The world of sitcoms is in transition. 30 Rock and The Office ended last year. How I Met Your Mother is ending this year. Arrested Development came back for a long awaited fourth season, but on Netflix, then a movie, then a fifth season on Netflix, so it’s very different from the usual TV watching routine. Community and Parks and Recreation are constantly in danger of cancellation or a forced hiatus by NBC, and they likely have more seasons behind them than ahead of them. Modern Family is carrying ABC, and appears safe for a long time, but other than that, there are a lot of new shows, and most of them are bad. Personally, I was watching too many shows already when New Girl and The Mindy Project started, so I haven’t gotten into them yet, and now I’m way behind, even though I heard good things about them.

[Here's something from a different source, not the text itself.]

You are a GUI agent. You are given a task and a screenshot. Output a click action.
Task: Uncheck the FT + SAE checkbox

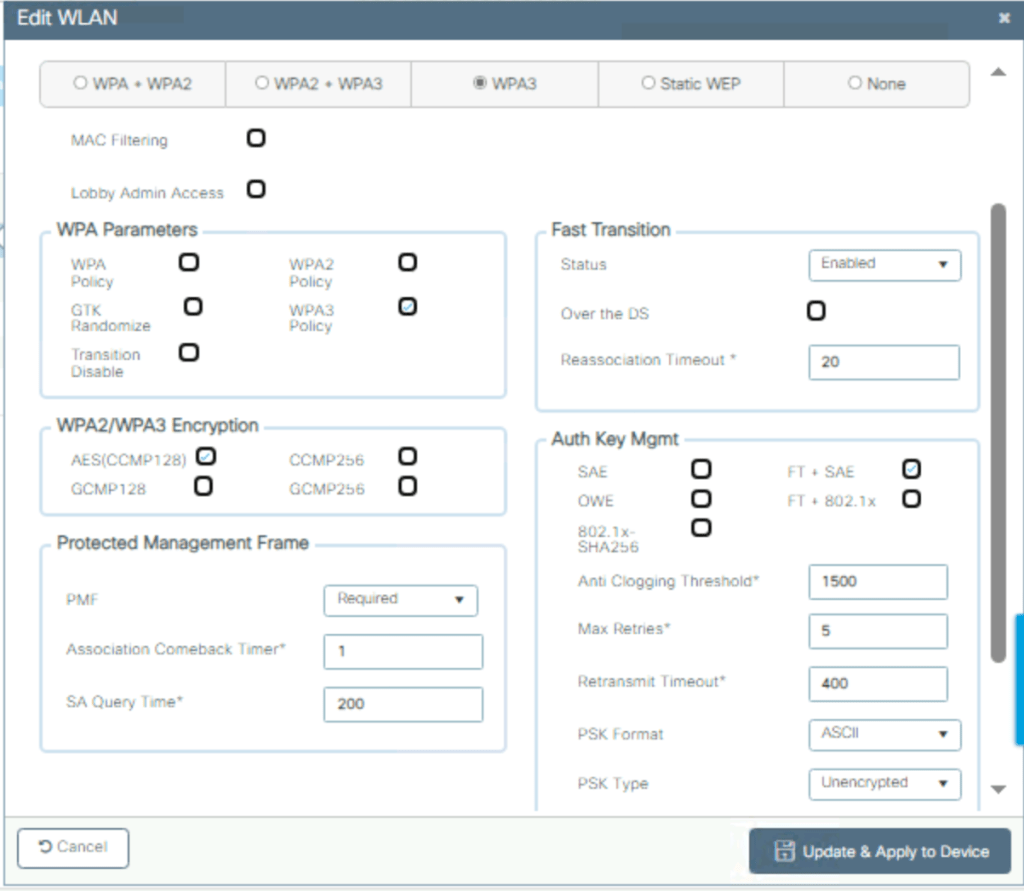tap(911, 469)
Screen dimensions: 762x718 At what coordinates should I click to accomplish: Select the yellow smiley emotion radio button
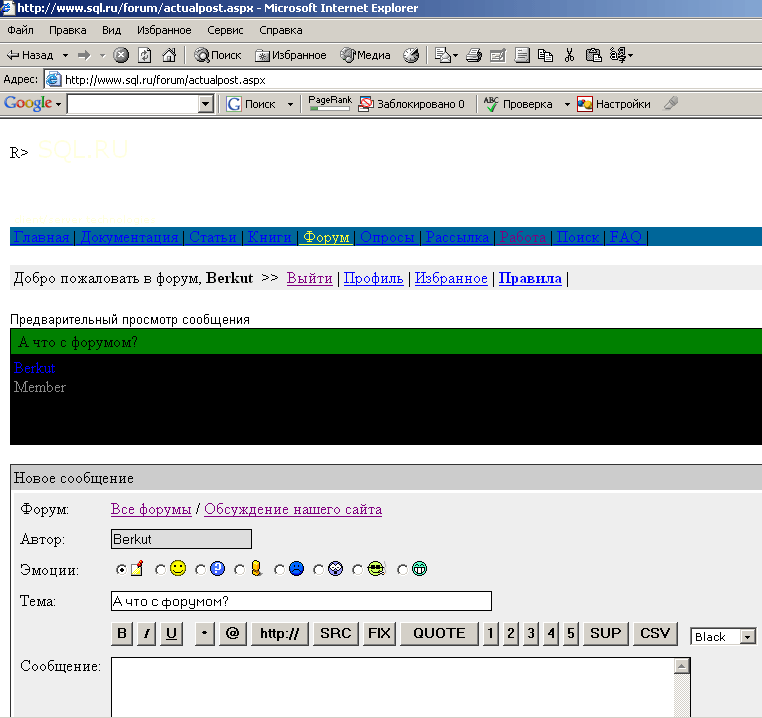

Fortunately, there have been some good new shows. I’ve already written about Brooklyn Nine-Nine, and now I’m here to talk about Adult Swim’s Rick and Morty. Futurama can be added to the list of long running shows ending recently, when Comedy Central aired their series finale back in September, and Rick and Morty has the chance to fill the void in the animated science fiction comedy genre. From the mad scientists Dan Harmon and Justin Roiland, it’s a show about an adolescent boy named Morty, and his mad scientist grandfather Rick, who go on crazy adventures together. It’s a weird and twisted mix of Back to the Future, Doctor Who, and The Magic School Bus, with a little bit of Adventure Time thrown in there as well. Rick is like a drunk Doc Brown, or an amoral version of The Doctor, or the cynical answer to Ms. Frizzle. Morty is his young and insecure sidekick. A less confident equivalent to Marty McFly or Rose Tyler, and would probably be able to relate to Arnold Perlstein really well.
The main cast includes co-creator Justin Roiland as both Rick and Morty, as well as SNL alum Chris Parnell, Scrubs alum Sarah Chalke, and Spencer Grammer (daughter of Kelsey). The ten episode first season includes guest appearances from Dana Carvey (SNL), John Oliver (The Daily Show), David Cross (Arrested Development), Tom Kenny (Spongebob Squarepants), Claudia Black, and Virginia Hey (Farscape).
Dan Harmon’s claim to fame beyond creating Community has been creating his now famous story circle. It’s a tool to help writers figure out their way through writer’s block, but it also means that the characters he creates when using that template are not static. Rick Sanchez might rub you the wrong way right now, but he’ll develop as time goes on. Too many people turned Community off after the first episode because they thought Joel McHale’s Jeff Winger was too big a jerk to be a leading man on television. If you watch Community progress, you can see the changes the characters have made, while still giving glimpses of their original selves. Early episodes of Doctor Who are the same way, if you take the time to go back to 1963. Rick and Morty has the chance to be great, but it needs to be given a chance. Rick is a genius, and he lives the life of an adventurer, but he’s also crazy. The rest of us live boring lives, but he goes on adventures and builds robots because everyday life is too mundane for him to handle. All we have to do is sit back and be entertained.